Namun Berbeda dengan Kiai Budiman melalui akun facebooknya menuliskan makna hari santri. Ia mengatakan, konon kata Santri berasal dari dua kata “San” yaitu Sanubari, yang berarti hati, batin/nurani dan perasaan batin. Dan “Tri” yang berarti tiga.
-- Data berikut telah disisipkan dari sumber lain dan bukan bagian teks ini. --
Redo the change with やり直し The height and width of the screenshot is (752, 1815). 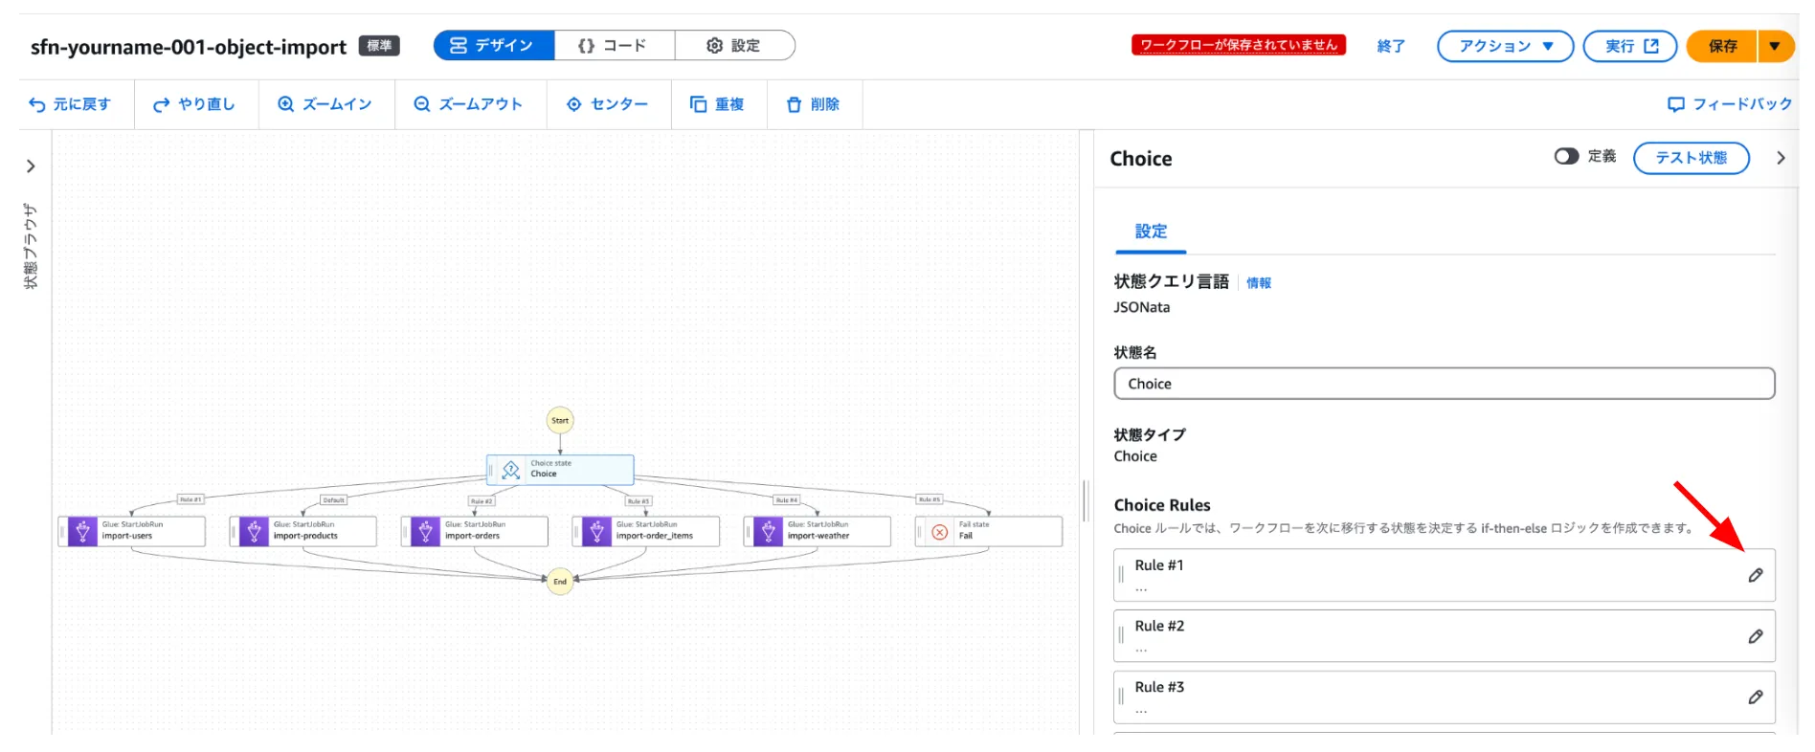(194, 104)
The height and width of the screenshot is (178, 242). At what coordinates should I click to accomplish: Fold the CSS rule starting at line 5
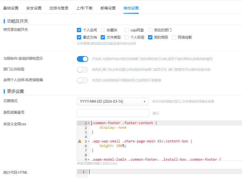click(x=89, y=141)
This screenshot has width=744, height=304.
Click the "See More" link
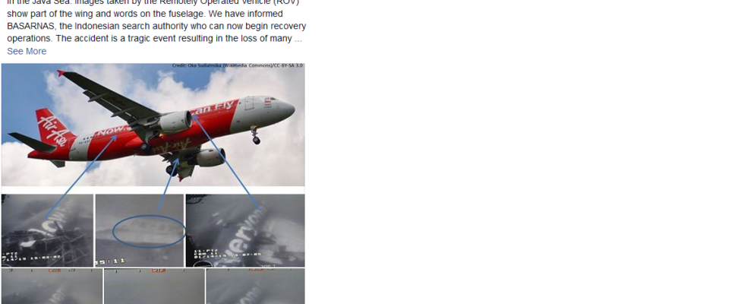27,52
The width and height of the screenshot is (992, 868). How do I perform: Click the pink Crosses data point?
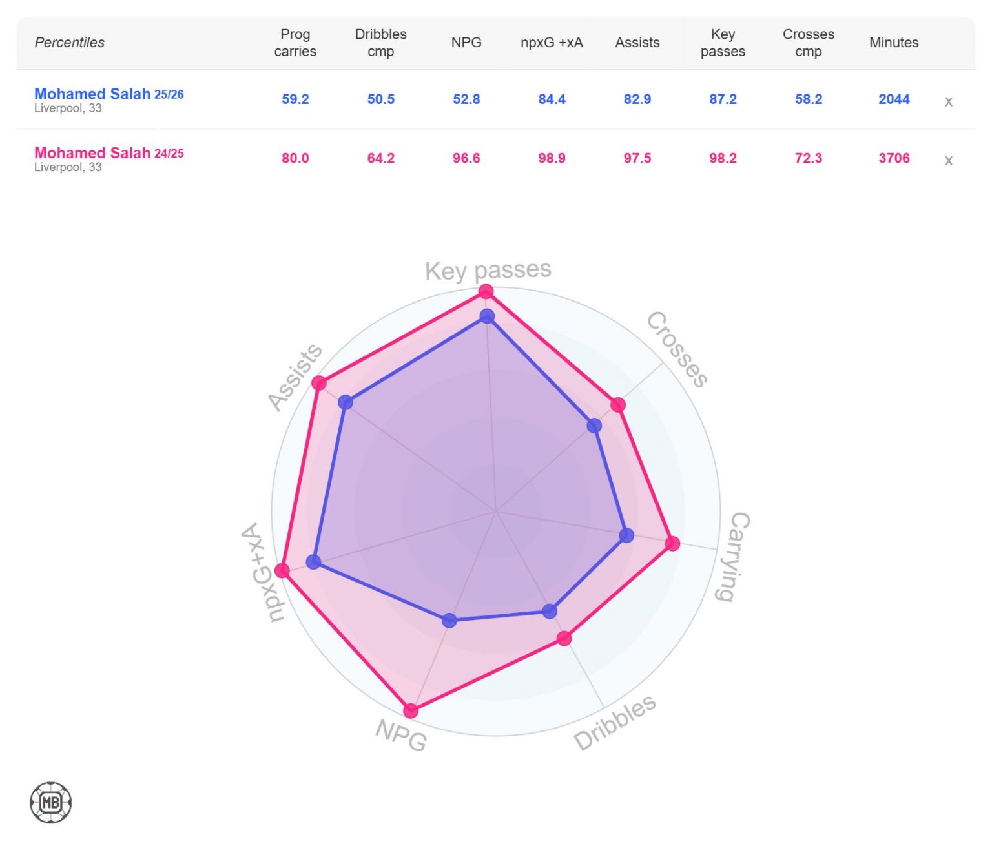click(x=618, y=405)
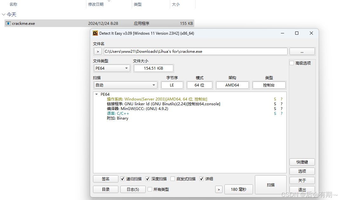The height and width of the screenshot is (200, 339).
Task: Click the ">" button next to the 180 毫秒 field
Action: [219, 189]
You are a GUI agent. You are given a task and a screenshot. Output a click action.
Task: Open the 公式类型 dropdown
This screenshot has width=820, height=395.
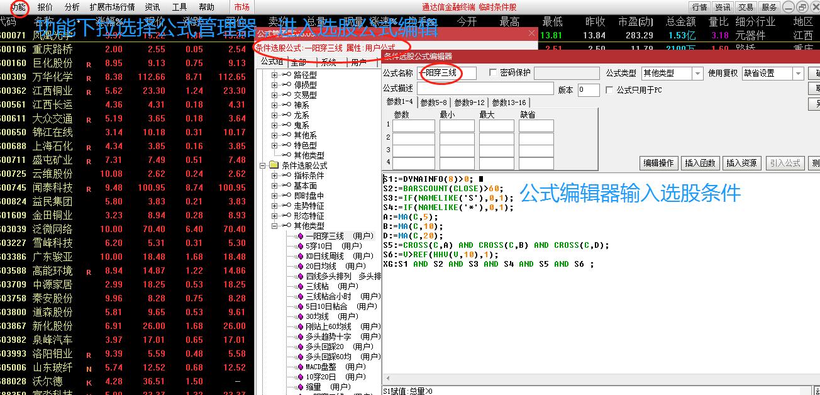(x=698, y=73)
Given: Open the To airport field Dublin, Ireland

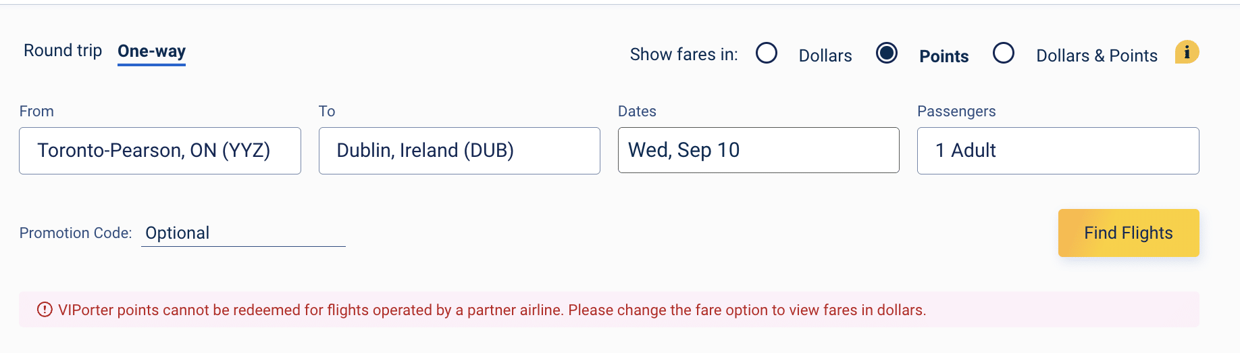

“Kata santri dapat bermakna kesadaran yang berurat berakar dalam diri seseorang dengan tiga relasi sekaligus diantaranya, Tuhan, Manusia dan Alam. Untuk membangun kesadaran tersebut harus mulai dari pola pembinaan yang intensif, berkelanjutan dan penuh ketulusan. Disinilah lahir lahir komitmen yang kuat dari para Masiyayikh, Asatidz, Kiai (anre) gurutta dari para Mahasantri untuk membuka lembaga pendidikan yang bernama Pesantren,” tulis Budiman di laman facebooknya Ahad, 21 Oktober 2018.
Ia menjelaskan, bahkan jika dikaitkan dengan kata Santri dan Pesantren maka keduanya ibarat sisi mata uang yang tidak dapat dipisahkan. Santri adalah sosok manusia yang memiliki kesadaran yang kuat yang sudah membatin dalam hubungannya dengan Allah, sesama manusia maupun lingkungan sekitarnya.
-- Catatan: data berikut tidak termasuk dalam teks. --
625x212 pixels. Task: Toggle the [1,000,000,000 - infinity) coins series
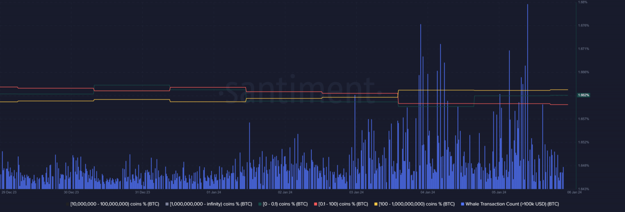tap(205, 204)
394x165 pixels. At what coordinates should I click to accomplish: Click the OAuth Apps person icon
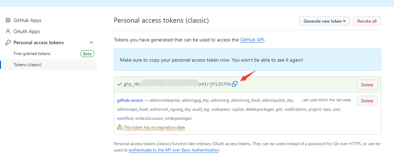[8, 31]
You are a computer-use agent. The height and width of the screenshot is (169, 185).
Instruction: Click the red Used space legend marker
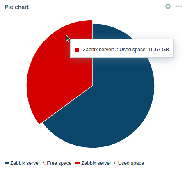tap(78, 163)
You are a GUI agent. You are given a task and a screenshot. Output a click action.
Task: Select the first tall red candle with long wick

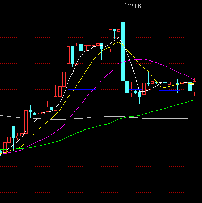pyautogui.click(x=26, y=122)
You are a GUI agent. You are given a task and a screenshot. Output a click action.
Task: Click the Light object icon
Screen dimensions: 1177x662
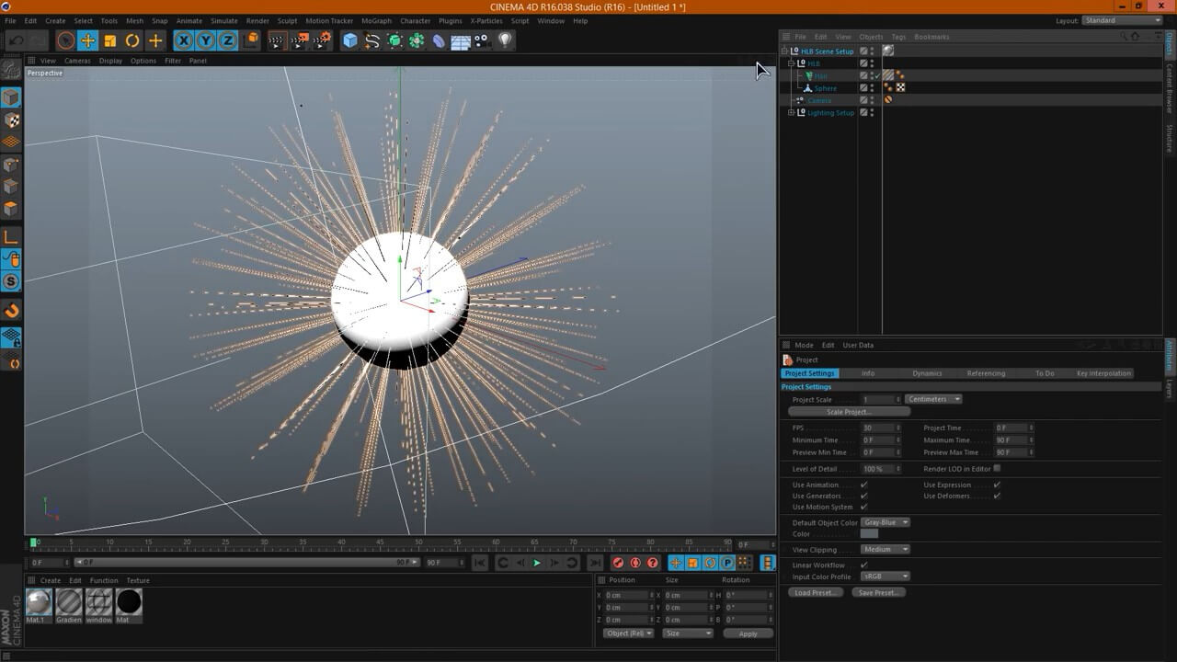coord(505,40)
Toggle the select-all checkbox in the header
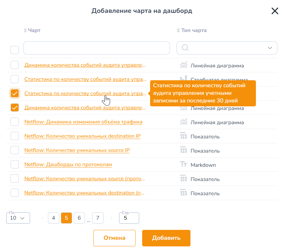 15,50
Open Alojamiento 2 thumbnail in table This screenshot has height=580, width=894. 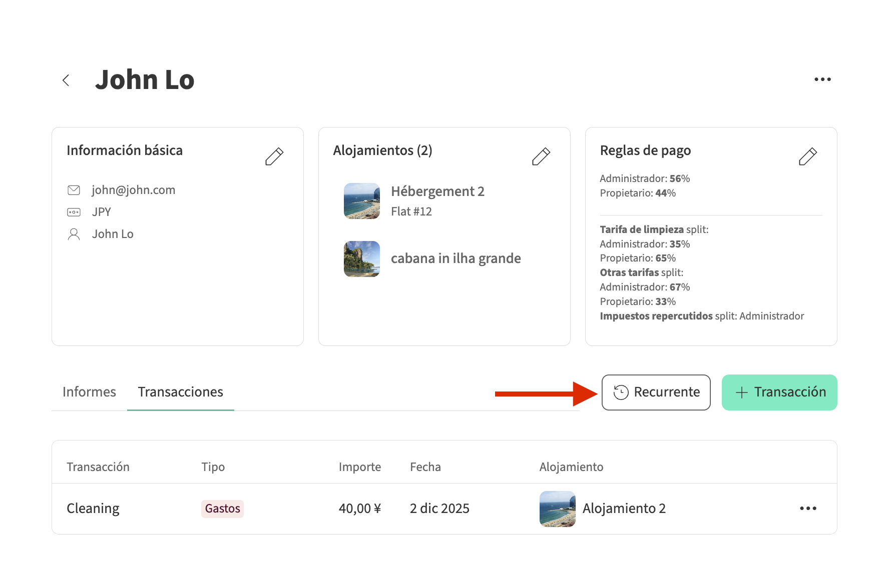point(557,509)
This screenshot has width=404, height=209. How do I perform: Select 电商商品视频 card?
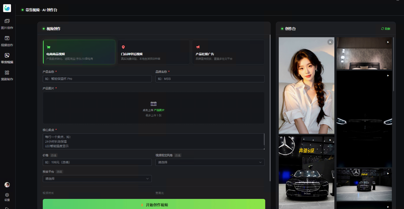point(79,52)
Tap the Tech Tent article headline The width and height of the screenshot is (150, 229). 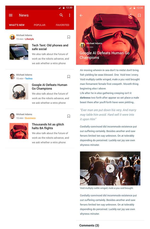50,47
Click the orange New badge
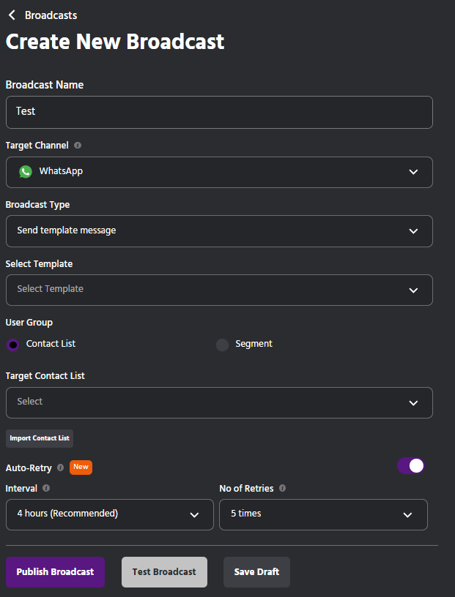Viewport: 455px width, 597px height. 81,467
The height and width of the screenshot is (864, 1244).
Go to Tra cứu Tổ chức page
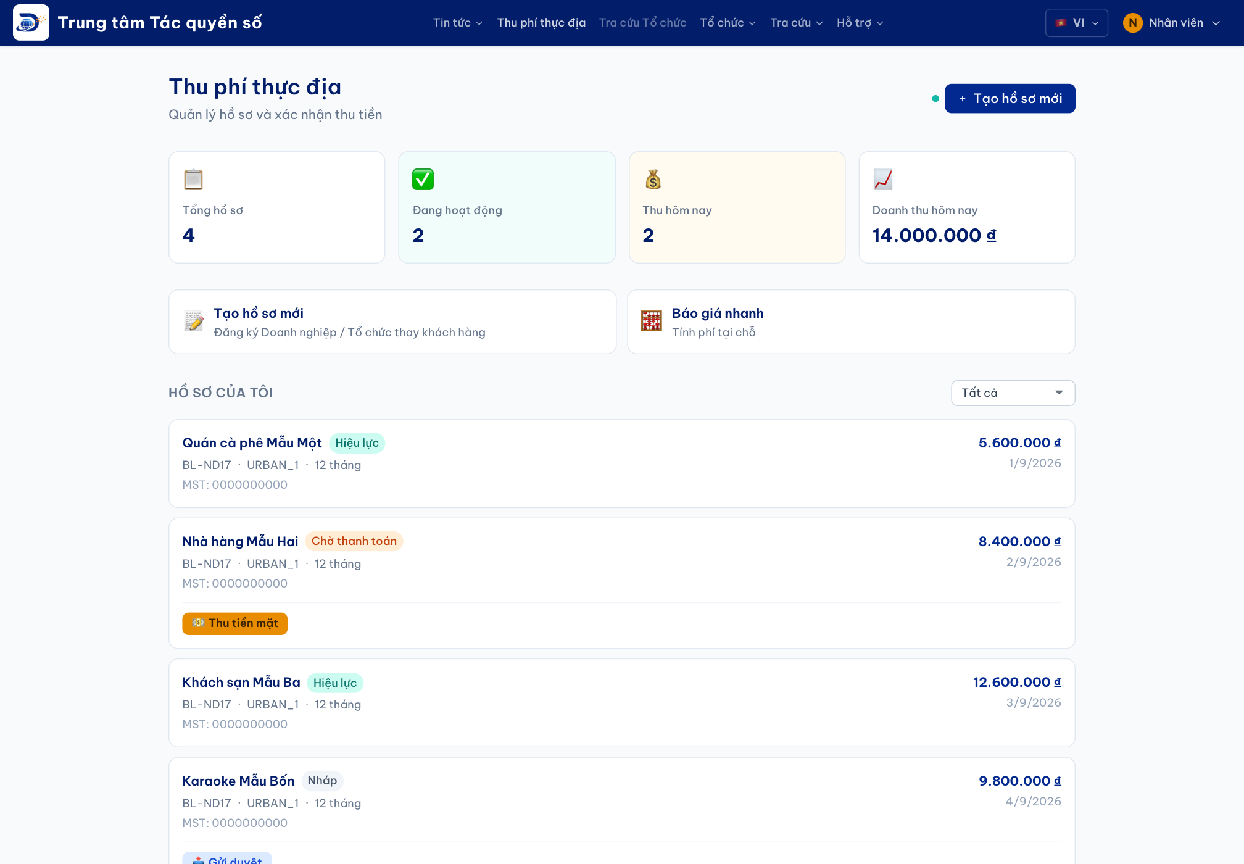[642, 23]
Budiman mengatakan, Pesantren merupakan kawah candradimuka santri menimba ilmu dalam rangka upaya pengukuhan kesadaran itu. Pesantren/ma’had terambil dari bangunan huruf ‘Ain, Ha dan Dal yang berarti janji atau komitmen, karena ini menunjuk pada kata tempat. Dan Ma’had adalah kata tempat merajut komitmen.
“Hari santri setiap tanggal 22 Oktober sejak 2015, menjadi penting sebagai wadah refleksi bagi santri dan bangsa untuk mengenang sejarah perjuangan kaum santri,” ungkap Ketua Jurusan Syariah dan Ekonomi islam IAIN Parepare itu.
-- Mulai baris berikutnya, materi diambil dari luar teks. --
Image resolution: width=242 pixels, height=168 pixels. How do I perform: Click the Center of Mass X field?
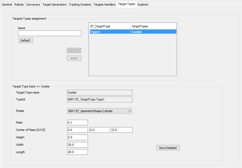pos(78,130)
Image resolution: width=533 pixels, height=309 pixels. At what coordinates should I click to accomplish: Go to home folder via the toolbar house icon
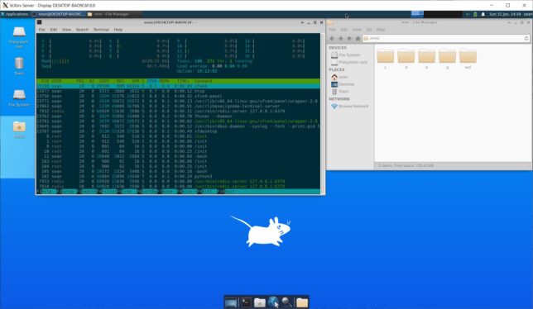(x=358, y=39)
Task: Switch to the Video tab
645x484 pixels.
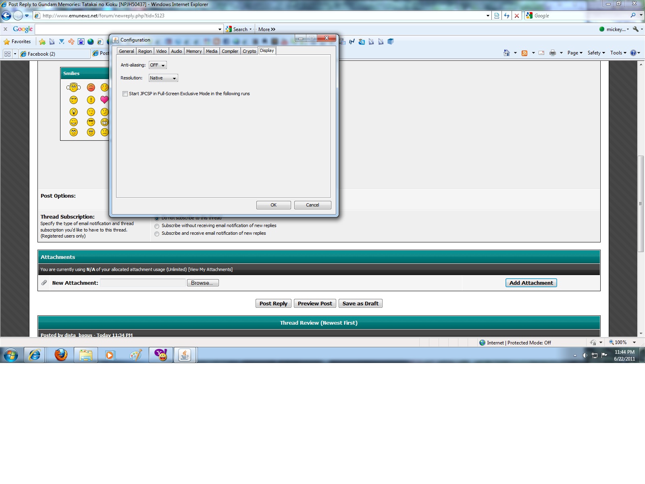Action: 161,51
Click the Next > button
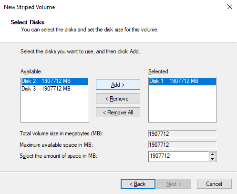The width and height of the screenshot is (237, 194). (174, 184)
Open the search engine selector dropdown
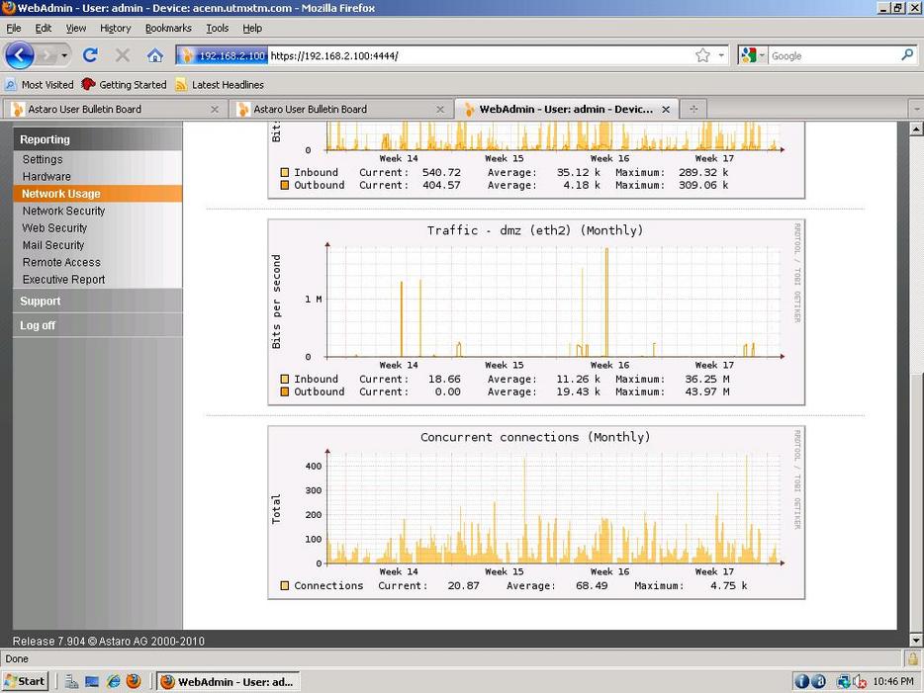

Mengapa penting? tambah Budiman, Lintasan sejarah akan memberikan bekal bagi para santri saat ini untuk berbenah, meningkatkan kualitas diri demi kemajuan bangsa. Apalagi zaman dengan segala konsekuensinya menuntut anak bangsa terutama santri dalam mengelolah pondok pesantren untuk membangun komitmen dalam rangka menangkal arus informasi dan tsunami pemikiran yang bertentangan dengan nilai luhur kultur dan karakter bangsa kita. Bahkan secara morfologis termasuk moderen, lebih dekat pelafalannya dengan kata Muddirun yang dapat dimaknai sesuatu yang membahatakan.
“Ini berarti Zaman moderen harus di sikapi secara cerdas, nan arif agar kita khususnya generasi muda kita tidak tergilas oleh pengaruh negatifnya,”
Walhasil lanjut Budiman, Hari santri dapat dimaknai sebagai upaya penyatuan komitmen jihad (kesungguhan) dan kesadaran bertanah air. Dalam bahasa lain santri merupakan penanda berurat berakarnya spritualitas dan patriotisme masyarakat Indonesia yang komitmenya dirajut melalui pesantren secara subtansial, bukan hanya helatan kegiatan yang terkesan seremonial Setiap 22 Oktober.
Kiai Budiman menutup tulisanya dengan kata, penulis, insya Allah santri sampai mati.
Sementara salah seoarang netizen melalui Facebooknya Quraisy Mathar ikut berkomentar dalam status FB Kiai Budiman tersebut, Keren San dan Tri Tritunggal tiga dalam satu,
“Santri, Ustad dan Pondoknya. menyatu dalam pesantren. Tentang aku, kamu dan kita, tentang Kehidupan, Kemanusiaan dan Ketuhanan selalu tiga dalam satu,” katanya.